What you should do: Give back exactly the lines starting at the one with "700x474 pixels. Task: Click" and ending at the last line of the data below. Pictures are not part of the copy.

**** Study material

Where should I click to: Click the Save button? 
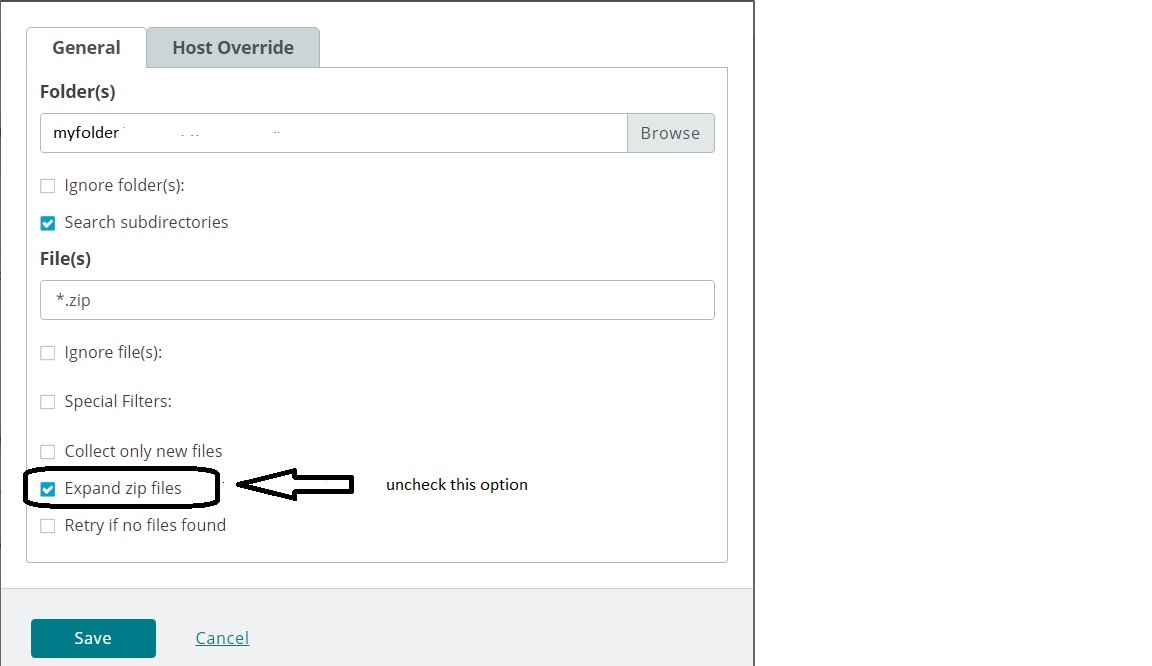click(93, 637)
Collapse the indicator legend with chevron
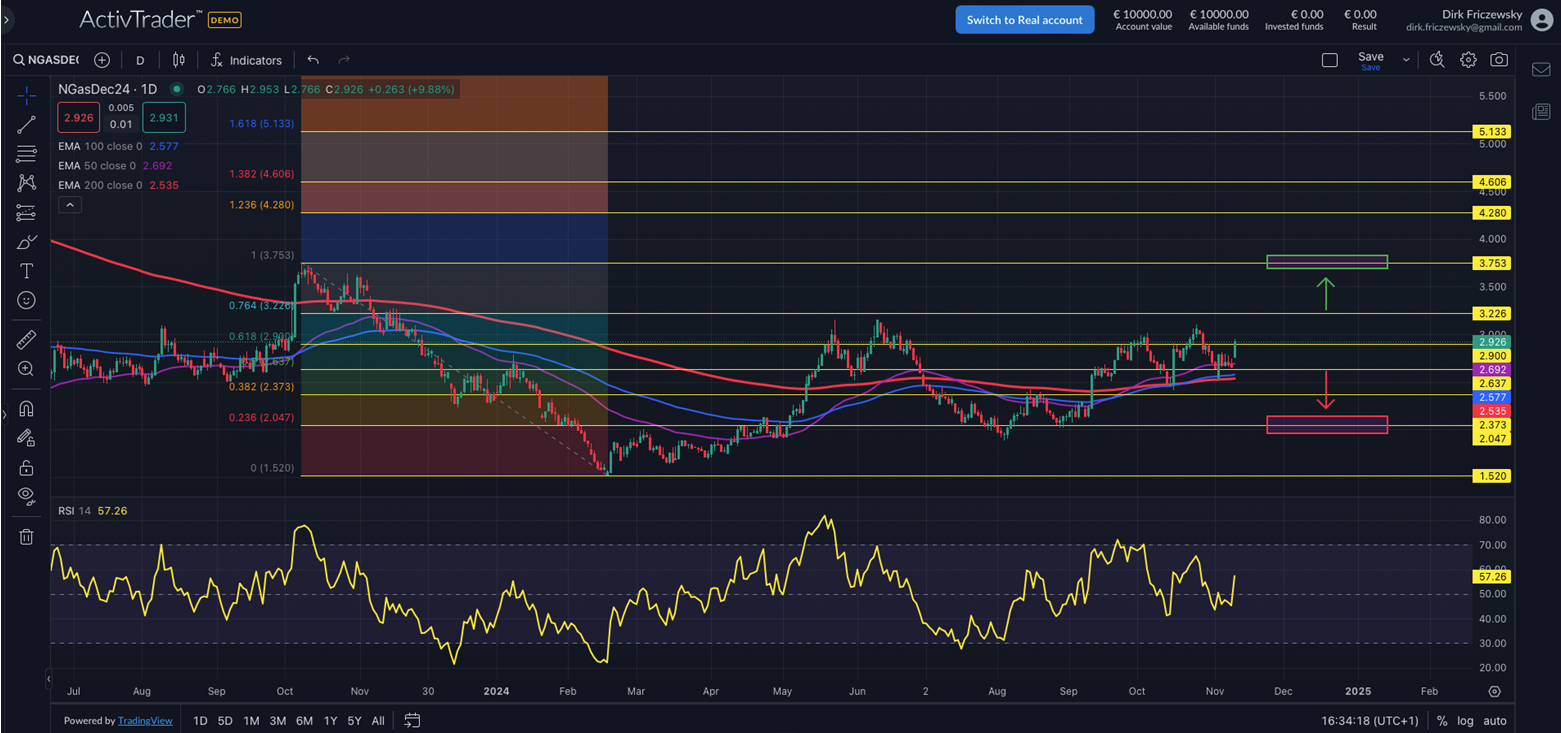1561x733 pixels. coord(70,205)
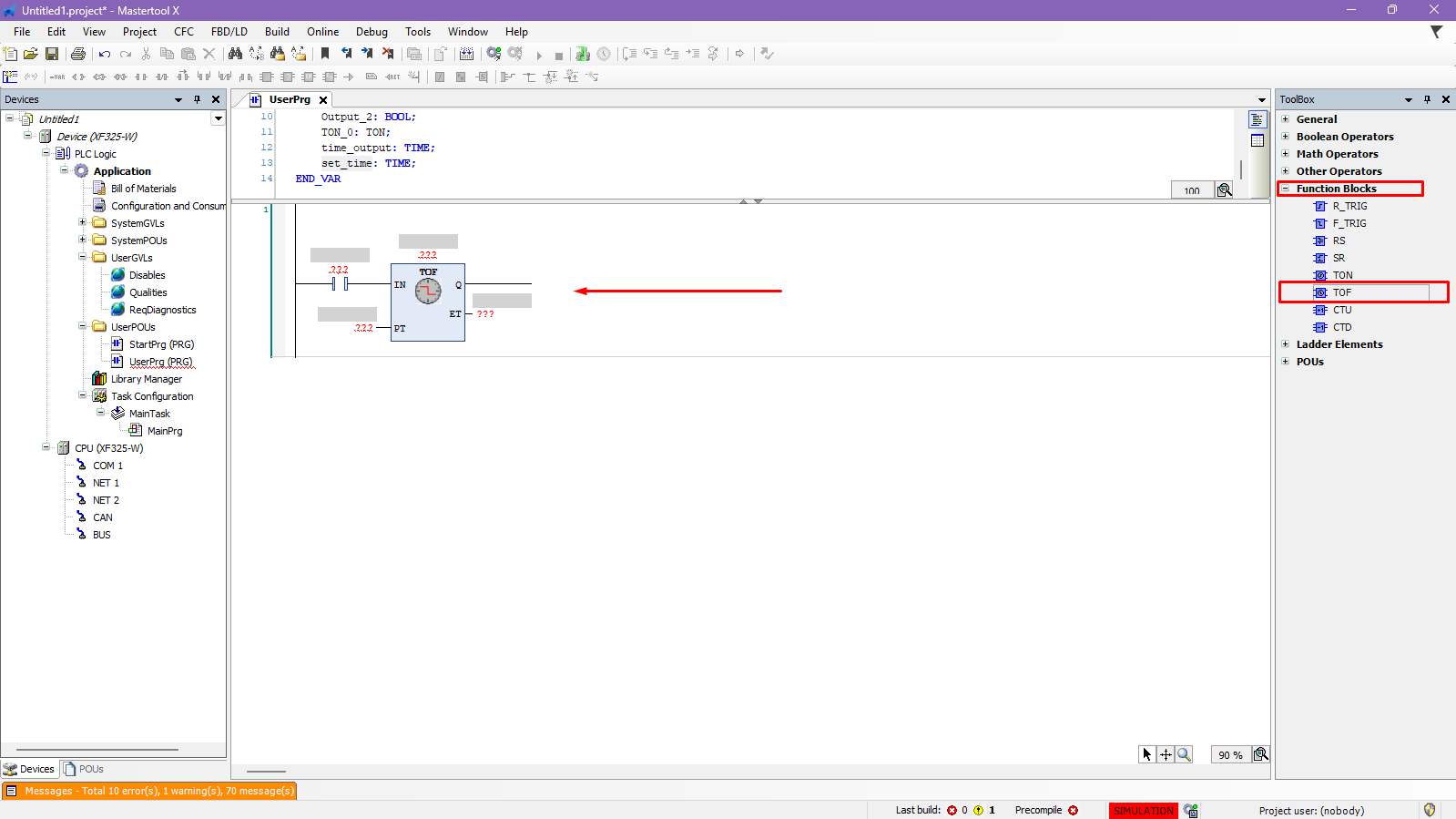Click the filter funnel icon at top right

[1436, 32]
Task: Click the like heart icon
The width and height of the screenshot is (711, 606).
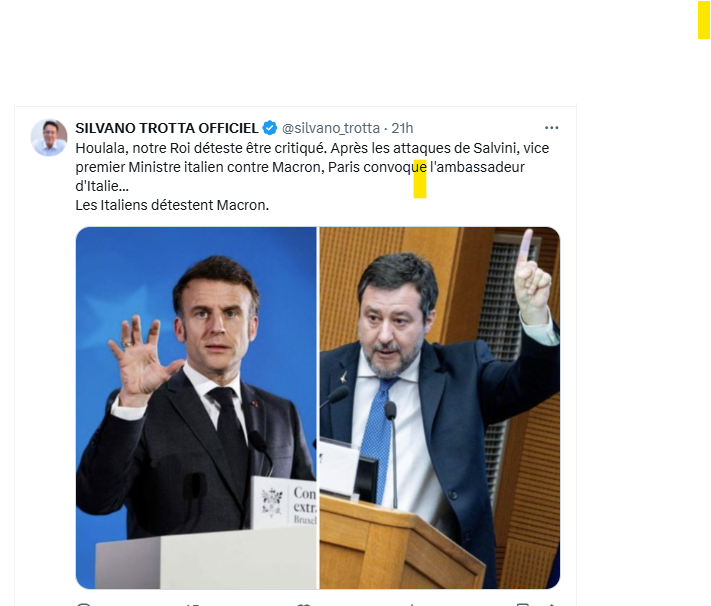Action: tap(303, 605)
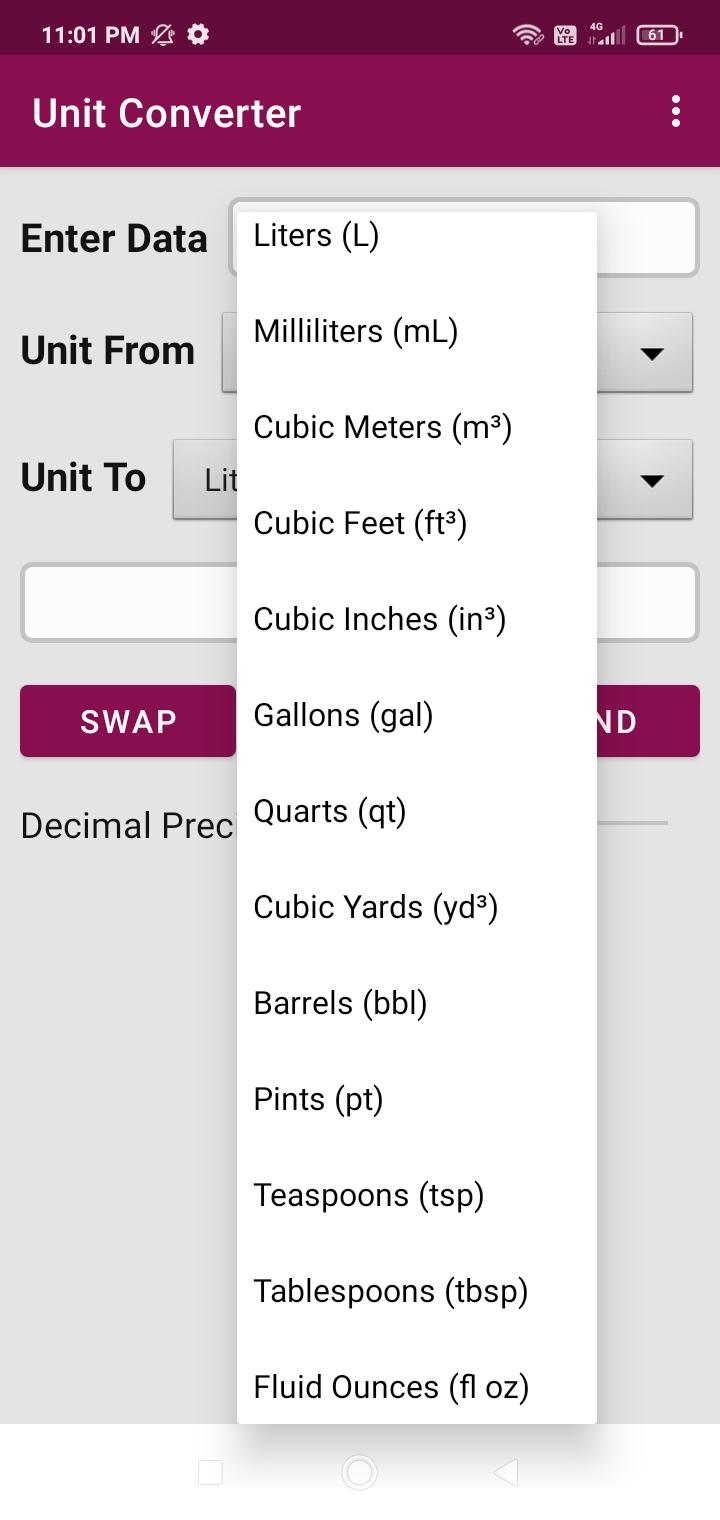Viewport: 720px width, 1520px height.
Task: Open the three-dot overflow menu
Action: (676, 111)
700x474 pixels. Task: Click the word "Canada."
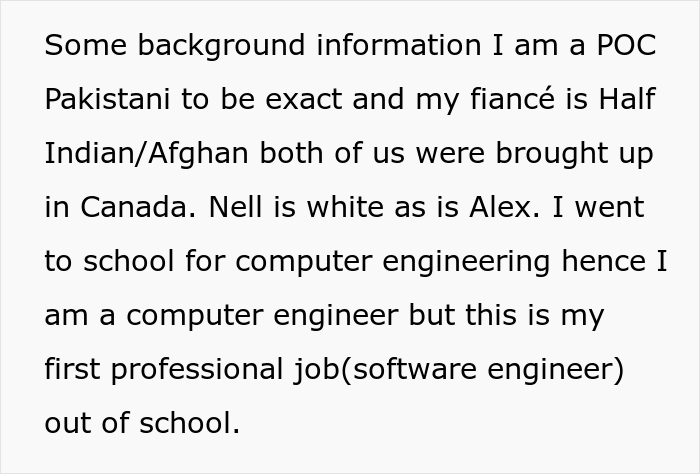(138, 207)
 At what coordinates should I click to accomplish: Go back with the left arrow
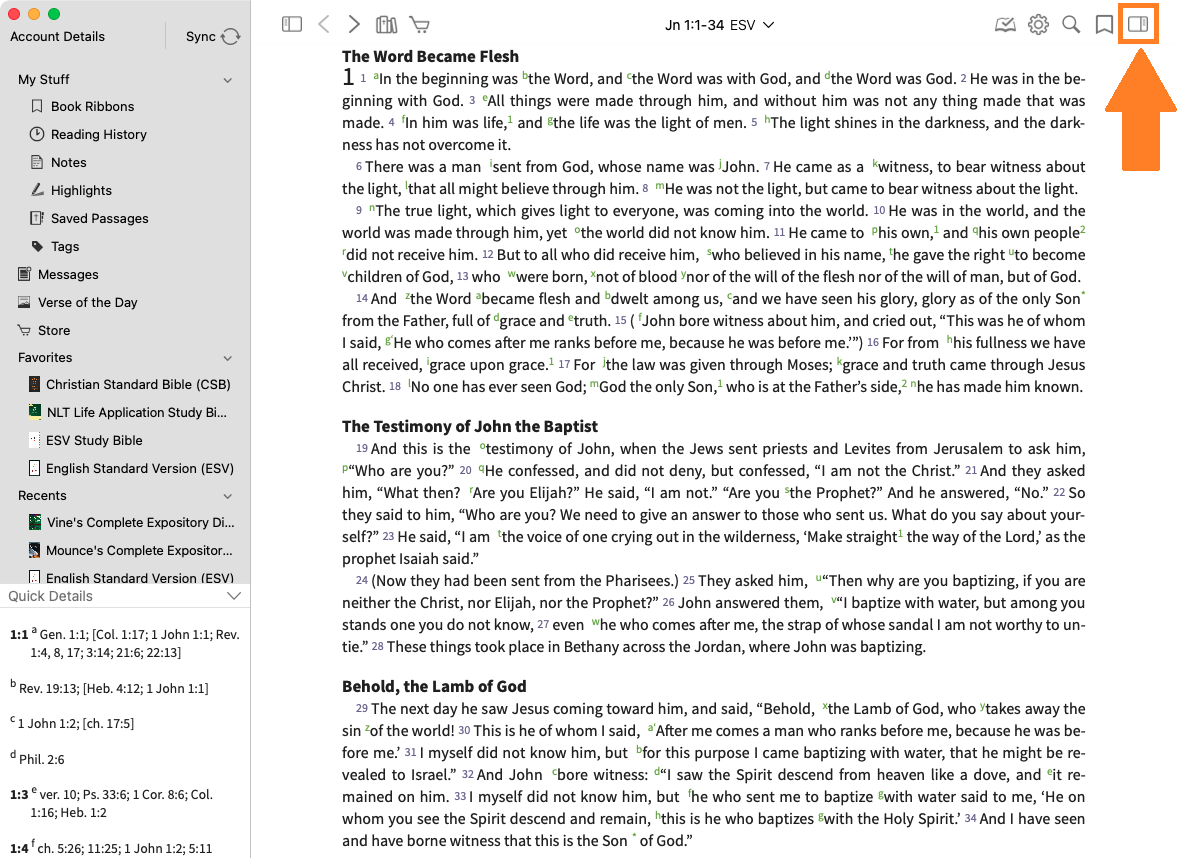pyautogui.click(x=323, y=25)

********

Response for this exercise:
700x474 pixels. Task: Click the word "Canada."
(138, 207)
 At what coordinates should I click to accomplish: Go back with the left arrow
pyautogui.click(x=323, y=25)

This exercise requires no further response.